The proposed agency would consist of experts in the field who shared their expertise with governments and administrative agencies that might lack the technical know-how to address the threats of A.I.
But the prospect of a legally binding resolution about governing it remains distant. The majority of diplomats did, however, endorse the notion of a global governing mechanism and a set of international rules.
“No country will be untouched by A.I., so we must involve and engage the widest coalition of international actors from all sectors,” said Britain’s foreign secretary, James Cleverly, who presided over the meeting because Britain holds the rotating presidency of the Council this month.
Russia, departing from the majority view of the Council, expressed skepticism that enough was known about the risks of A.I. to raise it as a source of threats to global instability. And China’s ambassador to the United Nations, Zhang Jun, pushed back against the creation of a set of global laws and said that international regulatory bodies must be flexible enough to allow countries to develop their own rules.
The Chinese ambassador did say, however, that his country opposed the use of A.I. as a “means to create military hegemony or undermine the sovereignty of a country.”
The military use of autonomous weapons in the battlefield or in another country for assassinations, such as the satellite-controlled A.I. robot that Israel dispatched to Iran to kill a top nuclear scientist, Mohsen Fakhrizadeh, was also brought up.
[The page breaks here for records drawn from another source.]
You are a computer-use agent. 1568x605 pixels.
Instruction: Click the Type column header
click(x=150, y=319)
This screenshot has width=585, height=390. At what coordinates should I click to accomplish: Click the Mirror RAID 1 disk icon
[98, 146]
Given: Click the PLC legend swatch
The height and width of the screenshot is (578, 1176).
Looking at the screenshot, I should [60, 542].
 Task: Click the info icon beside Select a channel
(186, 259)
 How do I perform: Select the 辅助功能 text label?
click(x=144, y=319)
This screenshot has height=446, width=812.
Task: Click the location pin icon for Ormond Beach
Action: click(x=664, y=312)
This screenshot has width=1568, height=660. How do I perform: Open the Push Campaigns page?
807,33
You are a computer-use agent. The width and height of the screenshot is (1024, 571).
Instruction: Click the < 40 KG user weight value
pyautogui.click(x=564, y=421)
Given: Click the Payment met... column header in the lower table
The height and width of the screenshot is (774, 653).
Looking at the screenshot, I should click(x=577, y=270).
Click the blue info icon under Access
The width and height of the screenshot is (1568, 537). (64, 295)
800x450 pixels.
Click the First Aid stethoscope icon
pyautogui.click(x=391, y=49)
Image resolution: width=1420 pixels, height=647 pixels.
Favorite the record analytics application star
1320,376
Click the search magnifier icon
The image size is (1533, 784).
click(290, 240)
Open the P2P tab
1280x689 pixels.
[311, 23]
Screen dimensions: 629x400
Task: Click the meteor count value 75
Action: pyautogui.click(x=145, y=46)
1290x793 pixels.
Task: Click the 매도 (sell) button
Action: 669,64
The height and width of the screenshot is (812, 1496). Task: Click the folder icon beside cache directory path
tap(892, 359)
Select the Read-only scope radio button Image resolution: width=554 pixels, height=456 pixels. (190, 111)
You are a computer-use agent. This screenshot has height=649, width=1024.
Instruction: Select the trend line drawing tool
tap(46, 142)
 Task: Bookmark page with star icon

Mr. Guterres said that the United Nations must come up with a legally binding agreement by 2026 banning the use of A.I. in automated weapons of war.
Prof. Rebecca Willett, director of A.I. at the Data Science Institute at the University of Chicago, said in an interview that in regulating the technology, it was important not to lose sight of the humans behind it.
The systems are not entirely autonomous, and the people who design them need to be held accountable, she said.
“This is one of the reasons that the U.N. is looking at this,” Professor Willett said. “There really needs to be international repercussions so that a company based in one country can’t destroy another country without violating international agreements. Real enforceable regulation can make things better and safer.”